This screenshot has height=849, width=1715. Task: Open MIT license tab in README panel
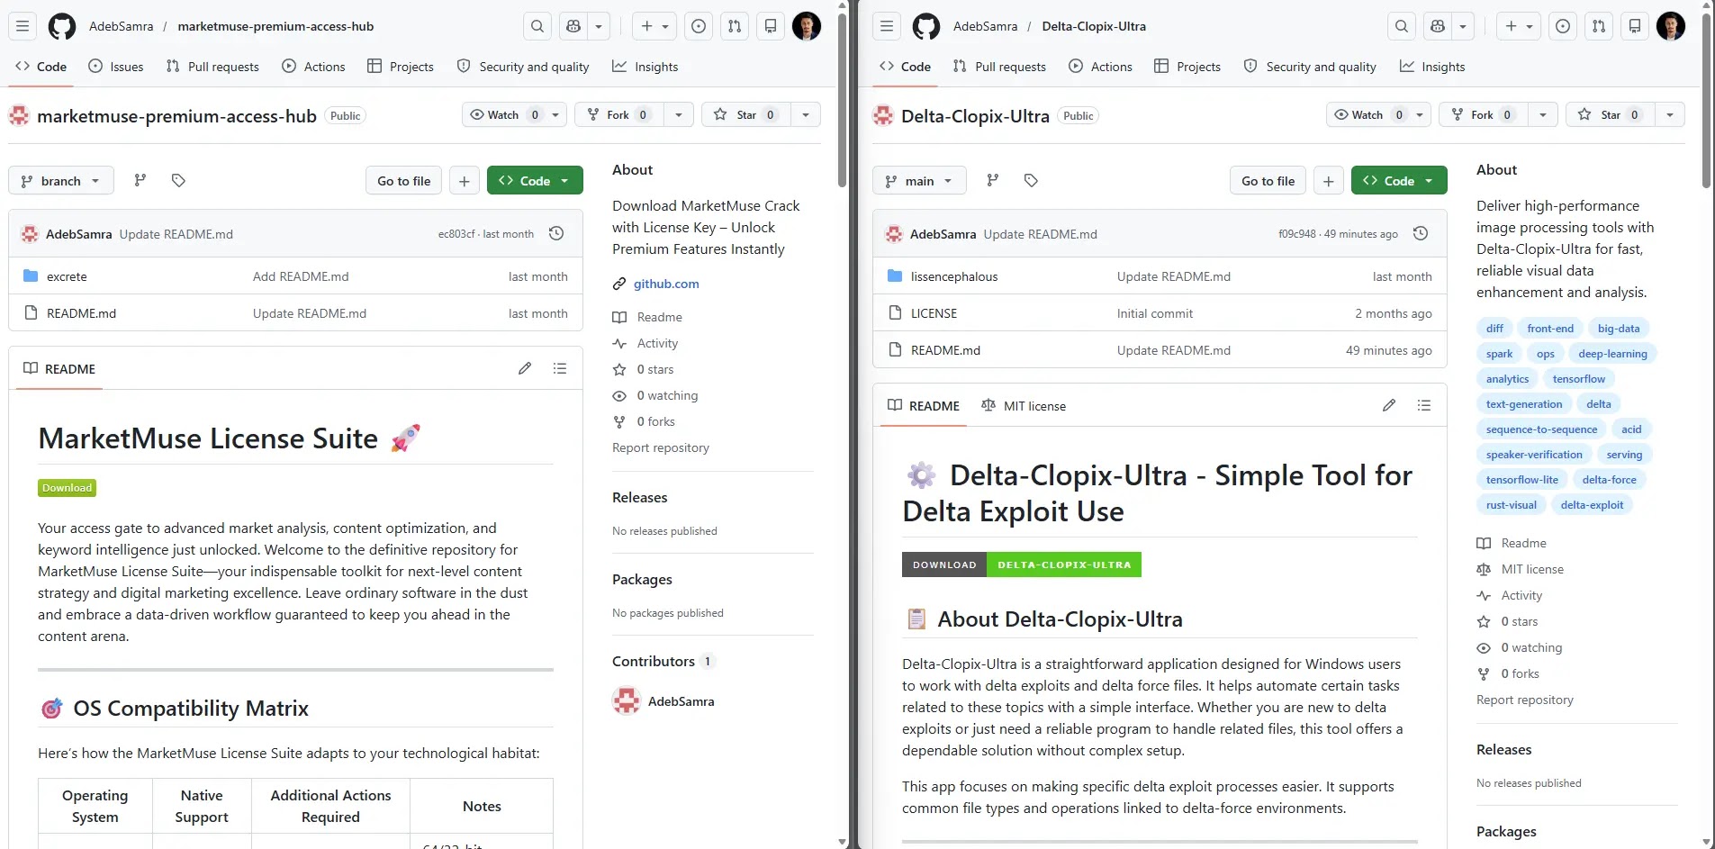[x=1024, y=406]
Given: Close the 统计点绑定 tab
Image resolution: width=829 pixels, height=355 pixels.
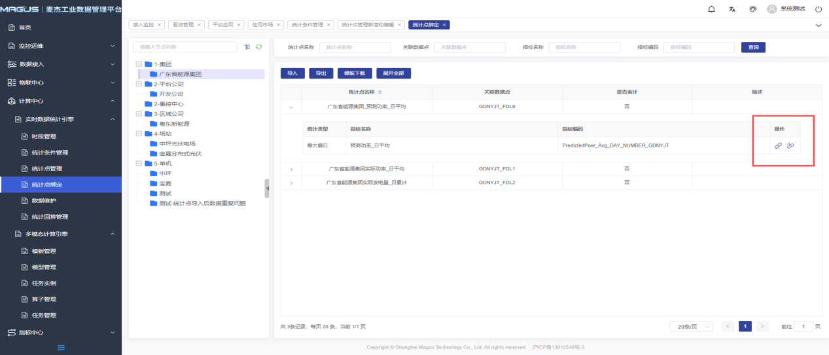Looking at the screenshot, I should pyautogui.click(x=445, y=25).
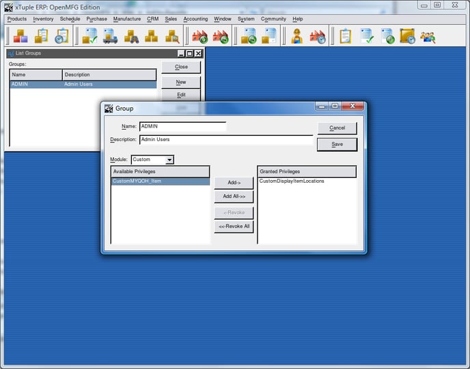Viewport: 470px width, 369px height.
Task: Open the System menu
Action: click(x=246, y=19)
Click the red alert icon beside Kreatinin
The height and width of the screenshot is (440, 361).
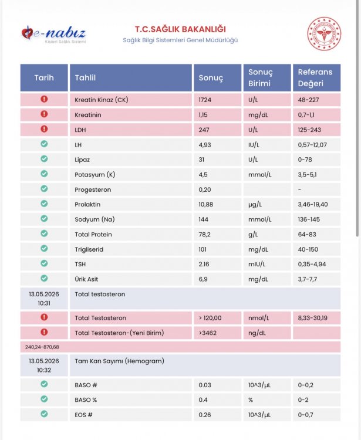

> _Instructions for the task_
Reproduce exactly, and only, the lines from the opening line of the listing above through the line holding "Given: Close the 统计点绑定 tab", minus the pictures.

> _Exercise solution_
This screenshot has height=849, width=1715. Task: Open MIT license tab in README panel
[x=1024, y=406]
Given: Close the 统计点绑定 tab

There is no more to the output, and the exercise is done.